7.10 What training opportunities are available for employees involved in the environmental compliance audit program?


A. The Chief of the Environmental Compliance Branch:


(1) Is responsible for ensuring audit training is available, and


(2) Holds quarterly conference calls with the RECCs to evaluate program objectives, discuss any ongoing concerns, and address questions.


B. Classes:


(1) The Environmental Compliance Branch conducts an environmental compliance/EMS conformance auditing class every 2 years, or more often if necessary. These courses are held at different Service field stations. Part of the class is an actual on-site environmental compliance/EMS conformance audit of the host facility. The class also includes EMS-specific training.


(2) Each trained auditor receives a certificate as a qualified auditor after successfully completing the class.


7.11 What does the Service do to ensure quality control of the program?


A. Once every 3 years, staff in the Environmental Compliance Branch accompany each RECC on at least one audit to evaluate their technical, organizational, and communication skills. Staff document these evaluations on FWS Form 3-2136, the Quality Assurance Environmental Team Evaluation Form.

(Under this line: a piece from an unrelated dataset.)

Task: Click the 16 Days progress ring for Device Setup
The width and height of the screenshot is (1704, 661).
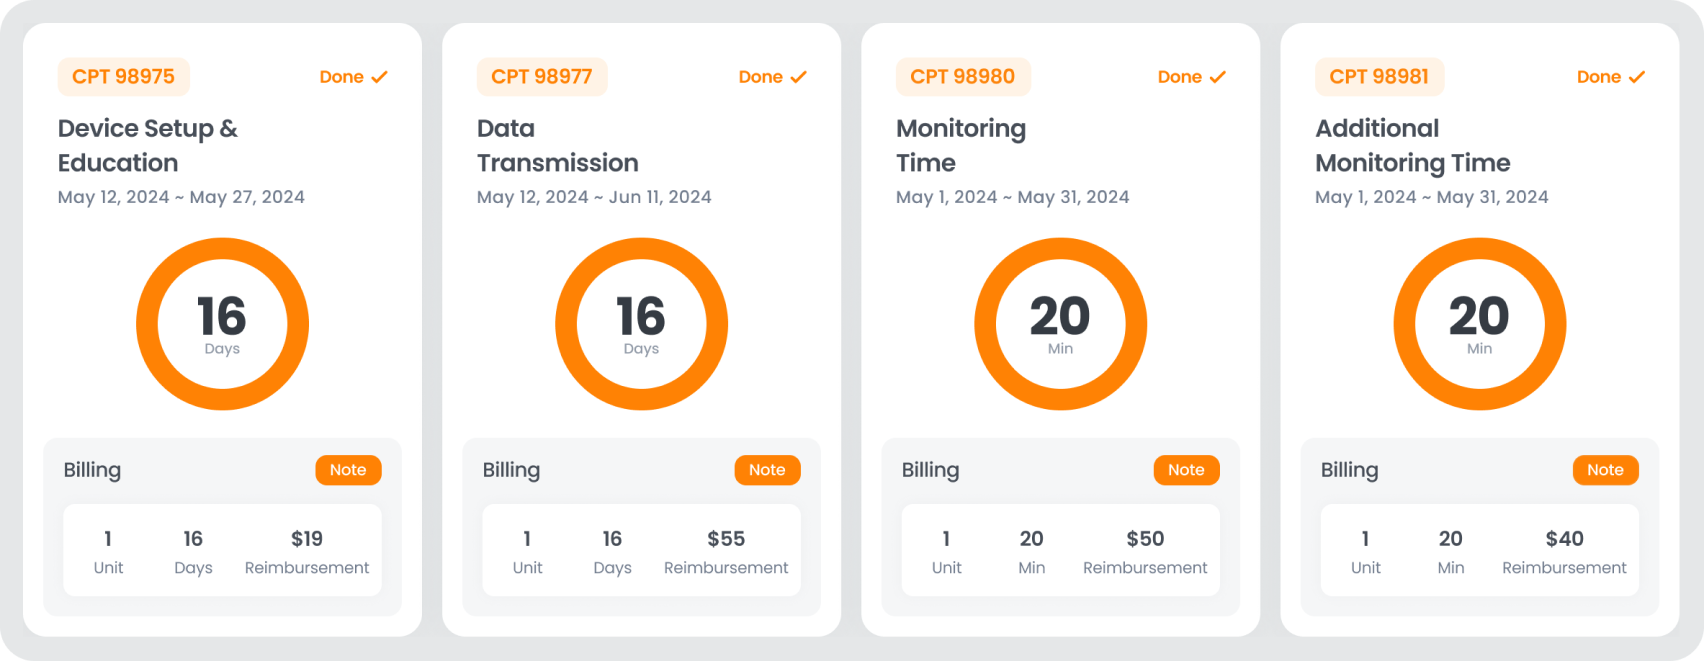Action: click(x=222, y=324)
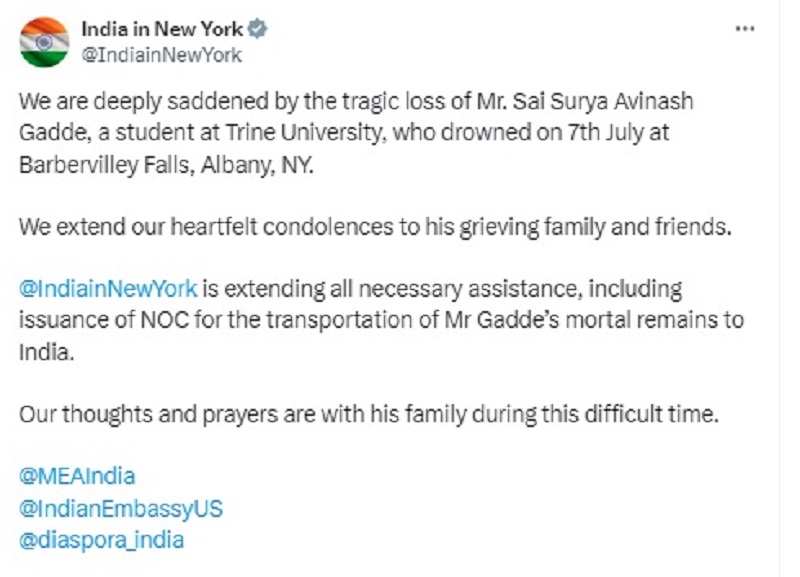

B. To ensure auditors/audit teams are performing well, the RECCs request an evaluation from each facility being audited. The facility evaluates the audit using FWS Form 3-2135, the Quality Assurance Environmental Team Evaluation Facility Response, or similar form.


(1) The RECC gives the completed evaluation to the auditor/audit team lead.


(2) The RECC sends a copy to the Environmental Compliance Branch. Branch staff review the evaluation to determine if any positive or negative trends are apparent and if corrective actions are needed.


C. The Environmental Compliance Branch schedules an outside evaluator (e.g., Corps of Engineers) to accompany an audit team to at least one Service facility each year. This evaluator provides a report to the Environmental Compliance Branch and the audit team leader containing objective feedback on the Service’s audit process.


D. The Environmental Compliance Branch:


(1) Monitors EFCATS to ensure consistency and quality in report writing;


(2) Uses quality assurance/quality control (QA/QC) to measure the effectiveness of the program by reviewing replies from the Project Leaders/Facility Managers, self evaluations, and evaluations by people outside the Service; and


(3) Maintains a file of the results of the QA/QC program and evaluates it to monitor trends and determine if we need further corrective actions.


E. An important part of our QA/QC program is tracking open deficient audit findings and the accomplishment of their corrective actions. Achieving positive results from corrective actions reflects the commitment of managers to the program. Subsequent audits also reveal if repeat open deficient audit findings are occurring. Repeat deficient audit findings may be due to neglect or lack of funding.